(Extracted records)
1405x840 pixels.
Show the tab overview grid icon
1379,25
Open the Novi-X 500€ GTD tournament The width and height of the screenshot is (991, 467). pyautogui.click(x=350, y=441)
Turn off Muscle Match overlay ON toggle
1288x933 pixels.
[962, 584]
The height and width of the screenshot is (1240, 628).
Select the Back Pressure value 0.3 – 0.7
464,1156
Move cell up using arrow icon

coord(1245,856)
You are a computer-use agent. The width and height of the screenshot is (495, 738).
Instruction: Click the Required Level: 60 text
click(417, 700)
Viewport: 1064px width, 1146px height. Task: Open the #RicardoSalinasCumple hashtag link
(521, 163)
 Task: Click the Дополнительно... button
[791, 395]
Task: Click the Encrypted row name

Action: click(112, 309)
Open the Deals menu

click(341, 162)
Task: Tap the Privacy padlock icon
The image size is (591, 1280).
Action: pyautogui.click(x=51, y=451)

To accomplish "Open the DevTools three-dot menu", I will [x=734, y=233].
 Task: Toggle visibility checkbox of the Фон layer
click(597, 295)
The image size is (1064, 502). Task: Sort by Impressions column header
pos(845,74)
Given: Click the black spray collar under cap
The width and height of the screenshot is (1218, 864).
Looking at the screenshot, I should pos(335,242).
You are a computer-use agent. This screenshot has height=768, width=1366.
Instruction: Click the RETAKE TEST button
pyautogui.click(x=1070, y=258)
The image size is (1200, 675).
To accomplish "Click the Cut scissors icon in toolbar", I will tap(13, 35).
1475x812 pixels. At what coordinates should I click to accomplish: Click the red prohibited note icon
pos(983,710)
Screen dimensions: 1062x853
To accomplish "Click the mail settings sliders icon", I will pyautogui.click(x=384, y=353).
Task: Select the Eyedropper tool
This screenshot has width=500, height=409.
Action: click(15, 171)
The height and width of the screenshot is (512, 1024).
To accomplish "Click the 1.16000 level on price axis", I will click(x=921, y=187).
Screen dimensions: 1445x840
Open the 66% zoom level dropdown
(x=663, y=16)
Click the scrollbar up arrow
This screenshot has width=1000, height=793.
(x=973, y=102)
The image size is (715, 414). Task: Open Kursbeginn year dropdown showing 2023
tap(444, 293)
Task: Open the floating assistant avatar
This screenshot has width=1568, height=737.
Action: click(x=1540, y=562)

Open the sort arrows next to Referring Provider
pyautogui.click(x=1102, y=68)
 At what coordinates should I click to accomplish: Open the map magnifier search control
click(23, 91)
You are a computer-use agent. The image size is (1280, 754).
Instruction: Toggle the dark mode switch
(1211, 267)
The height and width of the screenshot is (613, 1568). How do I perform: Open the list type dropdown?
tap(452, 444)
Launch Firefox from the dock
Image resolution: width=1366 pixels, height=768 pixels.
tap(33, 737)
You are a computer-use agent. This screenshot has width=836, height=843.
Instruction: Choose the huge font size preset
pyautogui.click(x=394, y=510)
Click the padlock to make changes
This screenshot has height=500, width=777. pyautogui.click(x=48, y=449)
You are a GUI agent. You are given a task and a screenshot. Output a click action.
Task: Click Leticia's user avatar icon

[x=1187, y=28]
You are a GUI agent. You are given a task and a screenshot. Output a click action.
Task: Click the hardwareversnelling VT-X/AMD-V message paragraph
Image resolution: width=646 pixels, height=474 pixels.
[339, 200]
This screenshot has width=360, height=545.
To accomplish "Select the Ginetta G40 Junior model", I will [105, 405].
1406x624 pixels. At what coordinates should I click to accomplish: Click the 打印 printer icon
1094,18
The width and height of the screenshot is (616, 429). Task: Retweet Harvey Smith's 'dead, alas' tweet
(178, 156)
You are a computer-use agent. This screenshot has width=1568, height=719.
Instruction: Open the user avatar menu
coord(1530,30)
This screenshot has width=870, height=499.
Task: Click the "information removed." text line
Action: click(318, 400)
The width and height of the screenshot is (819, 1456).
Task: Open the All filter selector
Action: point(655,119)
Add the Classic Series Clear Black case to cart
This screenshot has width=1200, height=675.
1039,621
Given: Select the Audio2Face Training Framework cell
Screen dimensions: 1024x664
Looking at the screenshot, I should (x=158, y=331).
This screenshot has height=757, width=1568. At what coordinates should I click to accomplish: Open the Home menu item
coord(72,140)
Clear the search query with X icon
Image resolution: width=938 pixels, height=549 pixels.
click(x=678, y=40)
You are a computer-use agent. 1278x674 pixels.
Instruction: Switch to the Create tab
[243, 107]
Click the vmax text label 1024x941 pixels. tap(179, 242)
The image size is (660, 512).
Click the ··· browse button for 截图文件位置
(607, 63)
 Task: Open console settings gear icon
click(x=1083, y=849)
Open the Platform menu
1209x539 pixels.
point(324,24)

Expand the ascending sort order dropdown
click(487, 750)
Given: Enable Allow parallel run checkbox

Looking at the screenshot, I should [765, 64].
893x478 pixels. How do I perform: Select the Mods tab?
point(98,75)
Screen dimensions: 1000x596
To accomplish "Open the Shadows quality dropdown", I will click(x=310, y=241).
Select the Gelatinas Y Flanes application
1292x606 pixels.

→ **TASK INSTRUCTIONS**:
Could you return the complete set of entries exactly?

→ **RESPONSE TO THIS EXERCISE**:
1405x840 pixels.
Show the tab overview grid icon
1379,25
Open the Novi-X 500€ GTD tournament The width and height of the screenshot is (991, 467). pyautogui.click(x=350, y=441)
Turn off Muscle Match overlay ON toggle
1288x933 pixels.
[962, 584]
The height and width of the screenshot is (1240, 628).
Select the Back Pressure value 0.3 – 0.7
464,1156
Move cell up using arrow icon

coord(1245,856)
You are a computer-use agent. The width and height of the screenshot is (495, 738).
Instruction: Click the Required Level: 60 text
click(417, 700)
Viewport: 1064px width, 1146px height. Task: Open the #RicardoSalinasCumple hashtag link
(521, 163)
 Task: Click the Дополнительно... button
[791, 395]
Task: Click the Encrypted row name

Action: click(112, 309)
Open the Deals menu

click(341, 162)
Task: Tap the Privacy padlock icon
The image size is (591, 1280).
Action: pyautogui.click(x=51, y=451)

To accomplish "Open the DevTools three-dot menu", I will [x=734, y=233].
 Task: Toggle visibility checkbox of the Фон layer
click(597, 295)
The image size is (1064, 502). Task: Sort by Impressions column header
pos(845,74)
Given: Click the black spray collar under cap
The width and height of the screenshot is (1218, 864).
Looking at the screenshot, I should pos(335,242).
You are a computer-use agent. This screenshot has height=768, width=1366.
Instruction: Click the RETAKE TEST button
pyautogui.click(x=1070, y=258)
The image size is (1200, 675).
To accomplish "Click the Cut scissors icon in toolbar", I will tap(13, 35).
1475x812 pixels. At what coordinates should I click to accomplish: Click the red prohibited note icon
pos(983,710)
Screen dimensions: 1062x853
To accomplish "Click the mail settings sliders icon", I will pyautogui.click(x=384, y=353).
Task: Select the Eyedropper tool
This screenshot has width=500, height=409.
Action: click(15, 171)
The height and width of the screenshot is (512, 1024).
To accomplish "Click the 1.16000 level on price axis", I will click(x=921, y=187).
Screen dimensions: 1445x840
Open the 66% zoom level dropdown
(x=663, y=16)
Click the scrollbar up arrow
This screenshot has width=1000, height=793.
(x=973, y=102)
The image size is (715, 414). Task: Open Kursbeginn year dropdown showing 2023
tap(444, 293)
Task: Open the floating assistant avatar
This screenshot has width=1568, height=737.
Action: click(x=1540, y=562)

Open the sort arrows next to Referring Provider
pyautogui.click(x=1102, y=68)
 At what coordinates should I click to accomplish: Open the map magnifier search control
click(23, 91)
You are a computer-use agent. The image size is (1280, 754).
Instruction: Toggle the dark mode switch
(1211, 267)
The height and width of the screenshot is (613, 1568). How do I perform: Open the list type dropdown?
tap(452, 444)
Launch Firefox from the dock
Image resolution: width=1366 pixels, height=768 pixels.
tap(33, 737)
You are a computer-use agent. This screenshot has width=836, height=843.
Instruction: Choose the huge font size preset
pyautogui.click(x=394, y=510)
Click the padlock to make changes
This screenshot has height=500, width=777. pyautogui.click(x=48, y=449)
You are a GUI agent. You are given a task and a screenshot. Output a click action.
Task: Click Leticia's user avatar icon

[x=1187, y=28]
You are a GUI agent. You are given a task and a screenshot. Output a click action.
Task: Click the hardwareversnelling VT-X/AMD-V message paragraph
Image resolution: width=646 pixels, height=474 pixels.
[339, 200]
This screenshot has width=360, height=545.
To accomplish "Select the Ginetta G40 Junior model", I will [105, 405].
1406x624 pixels. At what coordinates should I click to accomplish: Click the 打印 printer icon
1094,18
The width and height of the screenshot is (616, 429). Task: Retweet Harvey Smith's 'dead, alas' tweet
(178, 156)
You are a computer-use agent. This screenshot has width=1568, height=719.
Instruction: Open the user avatar menu
coord(1530,30)
This screenshot has width=870, height=499.
Task: Click the "information removed." text line
Action: click(318, 400)
The width and height of the screenshot is (819, 1456).
Task: Open the All filter selector
Action: point(655,119)
Add the Classic Series Clear Black case to cart
This screenshot has width=1200, height=675.
1039,621
Given: Select the Audio2Face Training Framework cell
Screen dimensions: 1024x664
Looking at the screenshot, I should (x=158, y=331).
This screenshot has height=757, width=1568. At what coordinates should I click to accomplish: Open the Home menu item
coord(72,140)
Clear the search query with X icon
Image resolution: width=938 pixels, height=549 pixels.
click(x=678, y=40)
You are a computer-use agent. 1278x674 pixels.
Instruction: Switch to the Create tab
[243, 107]
Click the vmax text label 1024x941 pixels. tap(179, 242)
The image size is (660, 512).
Click the ··· browse button for 截图文件位置
(607, 63)
 Task: Open console settings gear icon
click(x=1083, y=849)
Open the Platform menu
1209x539 pixels.
point(324,24)

Expand the ascending sort order dropdown
click(487, 750)
Given: Enable Allow parallel run checkbox

Looking at the screenshot, I should [765, 64].
893x478 pixels. How do I perform: Select the Mods tab?
point(98,75)
Screen dimensions: 1000x596
To accomplish "Open the Shadows quality dropdown", I will click(x=310, y=241).
Select the Gelatinas Y Flanes application
1292x606 pixels.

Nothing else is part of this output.